» Listed records
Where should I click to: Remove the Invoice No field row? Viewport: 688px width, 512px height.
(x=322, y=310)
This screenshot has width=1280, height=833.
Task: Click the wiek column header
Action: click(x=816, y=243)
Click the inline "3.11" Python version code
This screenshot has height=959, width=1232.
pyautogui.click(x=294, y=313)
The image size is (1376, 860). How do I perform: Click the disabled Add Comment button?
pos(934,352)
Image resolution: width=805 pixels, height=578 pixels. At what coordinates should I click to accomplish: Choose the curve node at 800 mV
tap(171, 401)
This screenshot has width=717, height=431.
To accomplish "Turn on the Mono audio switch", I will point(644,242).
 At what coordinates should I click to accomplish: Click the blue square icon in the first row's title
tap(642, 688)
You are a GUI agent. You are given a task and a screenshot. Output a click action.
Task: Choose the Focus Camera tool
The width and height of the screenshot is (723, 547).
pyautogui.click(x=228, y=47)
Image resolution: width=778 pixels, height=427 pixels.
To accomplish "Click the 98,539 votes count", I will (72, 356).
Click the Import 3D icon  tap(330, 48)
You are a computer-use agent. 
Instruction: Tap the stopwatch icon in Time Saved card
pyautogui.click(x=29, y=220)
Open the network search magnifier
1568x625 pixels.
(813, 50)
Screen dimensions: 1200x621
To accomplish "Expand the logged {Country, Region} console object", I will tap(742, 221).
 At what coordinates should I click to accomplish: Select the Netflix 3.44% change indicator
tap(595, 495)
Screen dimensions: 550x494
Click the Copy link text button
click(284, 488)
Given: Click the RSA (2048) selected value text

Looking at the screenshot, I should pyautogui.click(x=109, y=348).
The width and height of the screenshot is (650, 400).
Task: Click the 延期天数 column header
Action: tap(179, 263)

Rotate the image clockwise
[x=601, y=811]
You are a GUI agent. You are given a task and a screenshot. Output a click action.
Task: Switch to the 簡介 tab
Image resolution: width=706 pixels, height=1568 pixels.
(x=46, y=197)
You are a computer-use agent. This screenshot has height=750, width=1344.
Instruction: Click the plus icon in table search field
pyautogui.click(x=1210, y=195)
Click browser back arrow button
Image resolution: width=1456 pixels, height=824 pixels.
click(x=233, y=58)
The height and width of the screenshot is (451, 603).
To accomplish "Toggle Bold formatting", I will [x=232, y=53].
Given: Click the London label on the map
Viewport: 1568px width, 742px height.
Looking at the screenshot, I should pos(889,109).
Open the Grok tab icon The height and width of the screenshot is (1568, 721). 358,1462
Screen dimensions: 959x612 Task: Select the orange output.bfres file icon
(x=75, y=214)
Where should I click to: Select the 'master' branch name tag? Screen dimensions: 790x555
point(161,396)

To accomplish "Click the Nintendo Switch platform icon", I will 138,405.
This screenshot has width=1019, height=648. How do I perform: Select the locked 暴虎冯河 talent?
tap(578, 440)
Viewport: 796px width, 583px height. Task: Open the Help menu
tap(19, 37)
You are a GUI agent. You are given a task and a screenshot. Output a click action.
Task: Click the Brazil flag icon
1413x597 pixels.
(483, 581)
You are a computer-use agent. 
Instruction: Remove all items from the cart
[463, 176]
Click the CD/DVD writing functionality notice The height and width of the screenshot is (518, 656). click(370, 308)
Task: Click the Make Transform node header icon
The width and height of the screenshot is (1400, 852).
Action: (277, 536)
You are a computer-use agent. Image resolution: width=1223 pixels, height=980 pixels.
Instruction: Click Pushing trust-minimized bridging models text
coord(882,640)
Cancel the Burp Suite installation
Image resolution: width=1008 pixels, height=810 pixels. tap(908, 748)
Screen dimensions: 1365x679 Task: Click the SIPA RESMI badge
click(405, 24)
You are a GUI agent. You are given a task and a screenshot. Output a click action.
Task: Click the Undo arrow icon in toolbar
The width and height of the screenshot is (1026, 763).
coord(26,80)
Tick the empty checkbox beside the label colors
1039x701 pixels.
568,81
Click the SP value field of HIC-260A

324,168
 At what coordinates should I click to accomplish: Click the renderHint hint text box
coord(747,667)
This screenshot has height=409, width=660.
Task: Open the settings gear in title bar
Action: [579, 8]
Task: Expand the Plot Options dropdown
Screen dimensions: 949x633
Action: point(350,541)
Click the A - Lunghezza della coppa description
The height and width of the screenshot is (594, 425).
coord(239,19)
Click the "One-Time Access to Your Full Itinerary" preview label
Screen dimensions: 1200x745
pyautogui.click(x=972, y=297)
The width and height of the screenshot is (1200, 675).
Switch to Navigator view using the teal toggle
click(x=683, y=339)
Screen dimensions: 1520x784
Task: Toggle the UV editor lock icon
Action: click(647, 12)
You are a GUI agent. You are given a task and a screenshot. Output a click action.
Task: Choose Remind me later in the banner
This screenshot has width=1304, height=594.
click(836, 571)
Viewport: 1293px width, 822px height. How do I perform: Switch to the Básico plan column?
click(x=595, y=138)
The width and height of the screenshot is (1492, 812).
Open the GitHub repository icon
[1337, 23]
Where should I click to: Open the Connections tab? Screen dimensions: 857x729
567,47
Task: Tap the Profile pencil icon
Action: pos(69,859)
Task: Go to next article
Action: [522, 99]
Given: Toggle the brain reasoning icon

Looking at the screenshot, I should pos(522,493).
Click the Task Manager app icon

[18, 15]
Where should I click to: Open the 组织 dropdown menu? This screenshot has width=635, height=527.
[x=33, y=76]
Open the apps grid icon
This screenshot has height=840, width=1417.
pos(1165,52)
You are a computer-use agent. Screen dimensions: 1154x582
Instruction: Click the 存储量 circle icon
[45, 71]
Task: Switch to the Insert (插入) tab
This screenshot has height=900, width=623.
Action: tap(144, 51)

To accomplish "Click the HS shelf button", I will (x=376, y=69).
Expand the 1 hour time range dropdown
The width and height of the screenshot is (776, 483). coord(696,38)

» Description of the task
Reproduce verbatim the stretch of entries from the very beginning through the line containing "(x=46, y=197)", with both ends included.

» Result of the task
Where should I click to: Remove the Invoice No field row? Viewport: 688px width, 512px height.
(x=322, y=310)
This screenshot has width=1280, height=833.
Task: Click the wiek column header
Action: click(x=816, y=243)
Click the inline "3.11" Python version code
This screenshot has height=959, width=1232.
pyautogui.click(x=294, y=313)
The image size is (1376, 860). How do I perform: Click the disabled Add Comment button?
pos(934,352)
Image resolution: width=805 pixels, height=578 pixels. At what coordinates should I click to accomplish: Choose the curve node at 800 mV
tap(171, 401)
This screenshot has width=717, height=431.
To accomplish "Turn on the Mono audio switch", I will point(644,242).
 At what coordinates should I click to accomplish: Click the blue square icon in the first row's title
tap(642, 688)
You are a GUI agent. You are given a task and a screenshot. Output a click action.
Task: Choose the Focus Camera tool
The width and height of the screenshot is (723, 547).
pyautogui.click(x=228, y=47)
Image resolution: width=778 pixels, height=427 pixels.
To accomplish "Click the 98,539 votes count", I will (72, 356).
Click the Import 3D icon  tap(330, 48)
You are a computer-use agent. 
Instruction: Tap the stopwatch icon in Time Saved card
pyautogui.click(x=29, y=220)
Open the network search magnifier
1568x625 pixels.
(813, 50)
Screen dimensions: 1200x621
To accomplish "Expand the logged {Country, Region} console object", I will tap(742, 221).
 At what coordinates should I click to accomplish: Select the Netflix 3.44% change indicator
tap(595, 495)
Screen dimensions: 550x494
Click the Copy link text button
click(284, 488)
Given: Click the RSA (2048) selected value text

Looking at the screenshot, I should pyautogui.click(x=109, y=348).
The width and height of the screenshot is (650, 400).
Task: Click the 延期天数 column header
Action: tap(179, 263)

Rotate the image clockwise
[x=601, y=811]
You are a GUI agent. You are given a task and a screenshot. Output a click action.
Task: Switch to the 簡介 tab
Image resolution: width=706 pixels, height=1568 pixels.
(x=46, y=197)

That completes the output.